▶ _WORK REQUEST_
Where the string "text" shows up in a line of the records, copy that line.

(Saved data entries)
+++
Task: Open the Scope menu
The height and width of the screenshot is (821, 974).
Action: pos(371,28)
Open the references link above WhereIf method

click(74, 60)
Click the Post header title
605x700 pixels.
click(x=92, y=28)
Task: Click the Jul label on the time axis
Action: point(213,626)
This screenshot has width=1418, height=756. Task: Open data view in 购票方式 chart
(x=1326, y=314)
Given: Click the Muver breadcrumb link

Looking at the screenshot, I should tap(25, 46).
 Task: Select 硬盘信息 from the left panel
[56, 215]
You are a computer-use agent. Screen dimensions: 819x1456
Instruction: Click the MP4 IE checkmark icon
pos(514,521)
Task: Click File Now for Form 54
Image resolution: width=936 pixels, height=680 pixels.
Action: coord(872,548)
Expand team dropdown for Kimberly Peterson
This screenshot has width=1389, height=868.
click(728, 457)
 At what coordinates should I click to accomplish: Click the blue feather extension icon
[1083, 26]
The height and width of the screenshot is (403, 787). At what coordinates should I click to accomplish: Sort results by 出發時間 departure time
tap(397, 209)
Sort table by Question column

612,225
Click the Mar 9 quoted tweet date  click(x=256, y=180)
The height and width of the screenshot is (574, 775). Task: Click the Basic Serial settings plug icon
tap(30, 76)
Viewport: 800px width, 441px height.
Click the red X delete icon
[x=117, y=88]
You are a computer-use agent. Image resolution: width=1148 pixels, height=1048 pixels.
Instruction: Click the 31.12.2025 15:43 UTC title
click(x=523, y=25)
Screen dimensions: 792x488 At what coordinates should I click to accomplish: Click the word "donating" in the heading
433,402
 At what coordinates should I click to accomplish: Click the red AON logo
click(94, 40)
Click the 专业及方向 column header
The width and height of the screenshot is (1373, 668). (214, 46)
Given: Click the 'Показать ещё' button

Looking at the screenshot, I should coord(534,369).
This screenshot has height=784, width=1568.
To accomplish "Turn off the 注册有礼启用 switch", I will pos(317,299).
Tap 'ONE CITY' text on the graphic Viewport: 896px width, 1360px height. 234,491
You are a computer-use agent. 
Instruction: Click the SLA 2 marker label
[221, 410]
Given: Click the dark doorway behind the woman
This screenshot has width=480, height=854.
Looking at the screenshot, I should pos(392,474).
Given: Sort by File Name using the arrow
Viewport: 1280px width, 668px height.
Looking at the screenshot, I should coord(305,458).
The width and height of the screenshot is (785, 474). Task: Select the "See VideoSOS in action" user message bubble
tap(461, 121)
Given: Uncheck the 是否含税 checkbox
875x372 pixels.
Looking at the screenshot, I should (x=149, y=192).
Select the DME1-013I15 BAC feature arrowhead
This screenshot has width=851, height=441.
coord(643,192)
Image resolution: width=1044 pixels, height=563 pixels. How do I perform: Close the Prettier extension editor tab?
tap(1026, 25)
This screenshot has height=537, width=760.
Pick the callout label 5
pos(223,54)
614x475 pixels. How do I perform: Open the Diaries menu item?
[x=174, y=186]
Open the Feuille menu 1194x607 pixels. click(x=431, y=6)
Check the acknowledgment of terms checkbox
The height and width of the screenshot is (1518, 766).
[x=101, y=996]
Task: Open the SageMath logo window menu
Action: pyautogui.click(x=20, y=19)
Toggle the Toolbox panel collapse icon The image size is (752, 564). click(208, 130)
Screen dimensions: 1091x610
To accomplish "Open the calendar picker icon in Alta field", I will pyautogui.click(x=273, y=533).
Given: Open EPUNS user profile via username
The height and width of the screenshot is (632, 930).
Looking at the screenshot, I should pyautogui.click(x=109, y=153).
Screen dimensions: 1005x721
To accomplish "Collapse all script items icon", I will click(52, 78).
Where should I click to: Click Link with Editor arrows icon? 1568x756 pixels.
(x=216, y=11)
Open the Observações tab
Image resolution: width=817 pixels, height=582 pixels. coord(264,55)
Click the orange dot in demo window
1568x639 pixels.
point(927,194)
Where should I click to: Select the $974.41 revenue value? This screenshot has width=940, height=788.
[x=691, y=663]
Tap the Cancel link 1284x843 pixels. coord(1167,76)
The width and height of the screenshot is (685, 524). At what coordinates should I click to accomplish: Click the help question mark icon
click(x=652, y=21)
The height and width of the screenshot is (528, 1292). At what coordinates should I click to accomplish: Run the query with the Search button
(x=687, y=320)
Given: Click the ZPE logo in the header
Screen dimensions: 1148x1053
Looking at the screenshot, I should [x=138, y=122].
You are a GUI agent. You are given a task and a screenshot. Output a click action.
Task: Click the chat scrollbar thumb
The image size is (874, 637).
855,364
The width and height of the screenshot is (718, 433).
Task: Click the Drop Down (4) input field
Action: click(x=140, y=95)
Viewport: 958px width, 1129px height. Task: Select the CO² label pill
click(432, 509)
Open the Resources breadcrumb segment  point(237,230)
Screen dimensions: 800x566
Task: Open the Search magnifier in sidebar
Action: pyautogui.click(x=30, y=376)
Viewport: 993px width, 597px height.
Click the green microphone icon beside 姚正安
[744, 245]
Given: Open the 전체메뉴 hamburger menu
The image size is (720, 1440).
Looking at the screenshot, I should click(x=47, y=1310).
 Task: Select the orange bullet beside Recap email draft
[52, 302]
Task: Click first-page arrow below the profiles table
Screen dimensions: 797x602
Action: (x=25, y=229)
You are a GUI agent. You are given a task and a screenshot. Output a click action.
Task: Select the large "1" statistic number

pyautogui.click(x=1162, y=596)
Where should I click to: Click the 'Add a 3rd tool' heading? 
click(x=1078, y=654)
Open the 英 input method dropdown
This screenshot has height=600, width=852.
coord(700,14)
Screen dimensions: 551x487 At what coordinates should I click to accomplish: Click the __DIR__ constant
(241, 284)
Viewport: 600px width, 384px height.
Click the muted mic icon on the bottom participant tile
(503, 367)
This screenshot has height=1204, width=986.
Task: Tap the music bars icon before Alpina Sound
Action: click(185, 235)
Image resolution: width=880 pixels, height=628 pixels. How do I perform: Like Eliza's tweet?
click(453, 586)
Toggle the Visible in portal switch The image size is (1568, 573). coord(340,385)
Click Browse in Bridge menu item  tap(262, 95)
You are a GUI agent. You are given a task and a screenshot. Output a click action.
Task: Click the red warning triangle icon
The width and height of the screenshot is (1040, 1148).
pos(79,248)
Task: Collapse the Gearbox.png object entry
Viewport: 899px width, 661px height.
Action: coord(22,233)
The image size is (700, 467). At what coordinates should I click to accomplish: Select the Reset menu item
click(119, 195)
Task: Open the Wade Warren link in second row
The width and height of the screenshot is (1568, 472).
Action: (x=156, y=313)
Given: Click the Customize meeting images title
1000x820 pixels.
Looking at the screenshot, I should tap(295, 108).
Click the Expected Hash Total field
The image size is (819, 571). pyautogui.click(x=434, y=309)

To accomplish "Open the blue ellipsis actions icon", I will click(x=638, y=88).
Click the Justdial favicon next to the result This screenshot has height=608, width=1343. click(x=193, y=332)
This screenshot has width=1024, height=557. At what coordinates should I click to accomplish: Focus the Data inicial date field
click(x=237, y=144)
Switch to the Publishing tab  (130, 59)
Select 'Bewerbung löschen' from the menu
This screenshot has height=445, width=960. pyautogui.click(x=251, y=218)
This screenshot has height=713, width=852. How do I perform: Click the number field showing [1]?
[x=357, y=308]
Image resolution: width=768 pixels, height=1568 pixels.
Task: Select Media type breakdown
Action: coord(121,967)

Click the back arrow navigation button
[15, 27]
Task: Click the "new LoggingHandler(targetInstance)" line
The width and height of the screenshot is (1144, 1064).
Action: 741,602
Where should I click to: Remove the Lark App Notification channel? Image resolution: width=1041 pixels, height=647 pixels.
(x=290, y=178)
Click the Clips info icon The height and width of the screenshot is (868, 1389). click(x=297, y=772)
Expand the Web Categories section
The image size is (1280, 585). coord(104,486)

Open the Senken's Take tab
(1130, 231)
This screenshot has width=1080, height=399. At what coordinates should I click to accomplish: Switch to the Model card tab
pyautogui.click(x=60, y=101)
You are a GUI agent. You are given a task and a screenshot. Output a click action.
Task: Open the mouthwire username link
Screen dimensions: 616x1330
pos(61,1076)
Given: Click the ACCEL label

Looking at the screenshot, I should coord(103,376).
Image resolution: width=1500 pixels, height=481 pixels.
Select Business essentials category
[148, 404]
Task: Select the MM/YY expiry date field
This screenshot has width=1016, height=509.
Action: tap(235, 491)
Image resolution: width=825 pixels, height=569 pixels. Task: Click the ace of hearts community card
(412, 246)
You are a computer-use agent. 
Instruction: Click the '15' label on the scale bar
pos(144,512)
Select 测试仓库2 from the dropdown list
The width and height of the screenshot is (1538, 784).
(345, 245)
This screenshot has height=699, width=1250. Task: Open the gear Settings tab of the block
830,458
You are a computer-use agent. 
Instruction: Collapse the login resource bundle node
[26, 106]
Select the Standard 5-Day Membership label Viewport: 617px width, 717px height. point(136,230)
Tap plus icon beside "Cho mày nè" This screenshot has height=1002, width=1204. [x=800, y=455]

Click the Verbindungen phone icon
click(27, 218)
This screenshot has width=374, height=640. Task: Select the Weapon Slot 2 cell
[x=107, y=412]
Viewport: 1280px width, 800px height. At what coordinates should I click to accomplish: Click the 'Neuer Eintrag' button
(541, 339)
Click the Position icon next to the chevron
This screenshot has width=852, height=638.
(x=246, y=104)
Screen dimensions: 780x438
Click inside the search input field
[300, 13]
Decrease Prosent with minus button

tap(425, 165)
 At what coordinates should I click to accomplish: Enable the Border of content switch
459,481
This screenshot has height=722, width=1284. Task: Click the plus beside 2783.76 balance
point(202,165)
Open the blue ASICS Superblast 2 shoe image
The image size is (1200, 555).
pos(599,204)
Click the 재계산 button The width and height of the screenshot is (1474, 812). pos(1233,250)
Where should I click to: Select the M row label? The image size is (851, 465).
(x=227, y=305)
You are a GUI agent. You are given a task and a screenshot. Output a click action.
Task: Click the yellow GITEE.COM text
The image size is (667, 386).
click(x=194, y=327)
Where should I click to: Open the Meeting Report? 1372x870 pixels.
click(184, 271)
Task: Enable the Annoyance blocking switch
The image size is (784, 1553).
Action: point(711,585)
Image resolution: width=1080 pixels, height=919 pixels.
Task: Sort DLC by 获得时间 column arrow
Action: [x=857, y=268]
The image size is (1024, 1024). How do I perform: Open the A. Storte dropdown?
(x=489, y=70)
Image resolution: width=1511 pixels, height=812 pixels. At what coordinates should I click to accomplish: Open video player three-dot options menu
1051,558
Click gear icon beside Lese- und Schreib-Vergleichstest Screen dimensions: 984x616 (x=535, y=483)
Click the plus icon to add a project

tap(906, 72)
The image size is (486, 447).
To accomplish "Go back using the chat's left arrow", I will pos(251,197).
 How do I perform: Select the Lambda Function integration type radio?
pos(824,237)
+++
▶ _WRITTEN REPLY_
Tap 'ONE CITY' text on the graphic Viewport: 896px width, 1360px height. 234,491
Task: Click the yellow GITEE.COM text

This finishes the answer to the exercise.